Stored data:
········

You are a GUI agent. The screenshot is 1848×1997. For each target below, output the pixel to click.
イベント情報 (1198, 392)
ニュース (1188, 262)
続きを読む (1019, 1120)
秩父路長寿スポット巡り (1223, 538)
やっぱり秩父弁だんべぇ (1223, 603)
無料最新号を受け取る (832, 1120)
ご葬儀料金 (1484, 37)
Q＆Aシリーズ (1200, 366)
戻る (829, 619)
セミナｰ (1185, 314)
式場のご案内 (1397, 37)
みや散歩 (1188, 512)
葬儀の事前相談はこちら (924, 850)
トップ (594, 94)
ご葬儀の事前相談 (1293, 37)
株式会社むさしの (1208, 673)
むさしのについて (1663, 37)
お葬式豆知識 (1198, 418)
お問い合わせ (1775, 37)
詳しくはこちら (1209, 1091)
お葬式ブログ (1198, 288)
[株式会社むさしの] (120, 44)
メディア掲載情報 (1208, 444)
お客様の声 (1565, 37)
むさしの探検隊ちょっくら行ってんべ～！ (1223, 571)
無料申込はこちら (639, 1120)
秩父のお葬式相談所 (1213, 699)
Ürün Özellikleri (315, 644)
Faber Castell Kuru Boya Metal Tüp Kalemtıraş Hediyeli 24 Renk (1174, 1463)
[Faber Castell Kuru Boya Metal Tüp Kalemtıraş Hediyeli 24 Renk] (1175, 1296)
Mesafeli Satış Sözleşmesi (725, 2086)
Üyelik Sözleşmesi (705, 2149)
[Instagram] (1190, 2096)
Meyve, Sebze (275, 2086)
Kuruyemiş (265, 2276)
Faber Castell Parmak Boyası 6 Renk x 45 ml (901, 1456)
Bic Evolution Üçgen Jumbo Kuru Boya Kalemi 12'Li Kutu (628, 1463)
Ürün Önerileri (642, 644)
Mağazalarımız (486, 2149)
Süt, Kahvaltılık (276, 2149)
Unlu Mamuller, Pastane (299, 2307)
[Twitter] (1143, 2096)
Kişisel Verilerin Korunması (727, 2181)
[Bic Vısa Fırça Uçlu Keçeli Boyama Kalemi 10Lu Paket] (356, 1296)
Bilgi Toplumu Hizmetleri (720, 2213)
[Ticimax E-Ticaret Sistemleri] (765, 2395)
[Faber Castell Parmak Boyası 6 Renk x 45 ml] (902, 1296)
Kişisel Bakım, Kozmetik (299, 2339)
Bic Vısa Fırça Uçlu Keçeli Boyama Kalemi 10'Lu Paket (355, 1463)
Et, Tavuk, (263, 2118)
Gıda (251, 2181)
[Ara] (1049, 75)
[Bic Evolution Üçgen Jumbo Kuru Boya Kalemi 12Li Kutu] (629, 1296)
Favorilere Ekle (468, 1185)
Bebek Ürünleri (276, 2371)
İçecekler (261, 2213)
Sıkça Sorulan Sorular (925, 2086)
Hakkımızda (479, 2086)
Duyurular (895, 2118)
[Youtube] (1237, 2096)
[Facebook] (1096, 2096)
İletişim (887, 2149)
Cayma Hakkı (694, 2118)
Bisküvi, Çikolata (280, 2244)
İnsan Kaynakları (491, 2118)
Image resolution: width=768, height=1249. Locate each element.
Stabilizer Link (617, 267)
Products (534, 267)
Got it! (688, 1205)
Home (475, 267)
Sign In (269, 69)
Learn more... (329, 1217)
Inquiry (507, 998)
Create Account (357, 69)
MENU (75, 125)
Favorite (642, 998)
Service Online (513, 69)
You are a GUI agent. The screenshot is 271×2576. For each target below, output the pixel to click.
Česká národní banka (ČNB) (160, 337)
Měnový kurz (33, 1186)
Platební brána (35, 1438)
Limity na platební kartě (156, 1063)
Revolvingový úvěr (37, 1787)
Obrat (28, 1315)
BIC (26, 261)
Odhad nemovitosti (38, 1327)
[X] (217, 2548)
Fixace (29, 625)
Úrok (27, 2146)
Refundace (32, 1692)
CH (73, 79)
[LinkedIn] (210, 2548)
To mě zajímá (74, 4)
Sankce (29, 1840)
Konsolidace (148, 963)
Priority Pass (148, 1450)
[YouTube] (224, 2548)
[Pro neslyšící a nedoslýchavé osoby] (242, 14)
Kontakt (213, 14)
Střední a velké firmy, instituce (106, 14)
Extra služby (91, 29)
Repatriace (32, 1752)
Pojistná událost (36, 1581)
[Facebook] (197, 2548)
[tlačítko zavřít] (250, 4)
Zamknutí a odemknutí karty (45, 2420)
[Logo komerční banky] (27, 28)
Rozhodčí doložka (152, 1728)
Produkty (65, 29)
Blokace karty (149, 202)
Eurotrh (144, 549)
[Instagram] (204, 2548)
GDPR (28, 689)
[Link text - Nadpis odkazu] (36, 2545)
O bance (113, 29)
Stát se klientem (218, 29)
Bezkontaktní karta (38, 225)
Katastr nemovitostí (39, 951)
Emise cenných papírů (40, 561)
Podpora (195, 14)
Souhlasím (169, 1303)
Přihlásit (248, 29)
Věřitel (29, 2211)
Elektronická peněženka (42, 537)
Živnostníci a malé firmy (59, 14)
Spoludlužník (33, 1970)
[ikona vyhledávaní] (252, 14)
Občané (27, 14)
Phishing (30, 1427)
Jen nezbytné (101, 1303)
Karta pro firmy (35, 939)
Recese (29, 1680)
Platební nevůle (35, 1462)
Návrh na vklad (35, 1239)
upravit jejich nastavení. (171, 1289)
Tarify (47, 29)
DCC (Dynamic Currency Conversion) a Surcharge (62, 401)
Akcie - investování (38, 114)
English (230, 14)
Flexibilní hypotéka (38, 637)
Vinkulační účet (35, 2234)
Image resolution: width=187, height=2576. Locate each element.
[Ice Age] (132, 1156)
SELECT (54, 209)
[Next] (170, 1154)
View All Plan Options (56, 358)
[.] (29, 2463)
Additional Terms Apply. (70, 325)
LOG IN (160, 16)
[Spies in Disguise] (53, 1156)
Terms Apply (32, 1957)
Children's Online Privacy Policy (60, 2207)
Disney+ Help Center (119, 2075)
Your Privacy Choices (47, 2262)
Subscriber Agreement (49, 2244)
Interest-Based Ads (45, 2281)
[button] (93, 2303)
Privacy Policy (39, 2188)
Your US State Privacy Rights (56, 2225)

········

## Task brief
Across all the records, find the lines containing the word "pixel" and reproduce each one.

## Written reply
You are a GUI agent. The screenshot is 1848×1997. For each target below, output the pixel to click.
You are a GUI agent. The screenshot is 271×2576. For each target below, output the pixel to click.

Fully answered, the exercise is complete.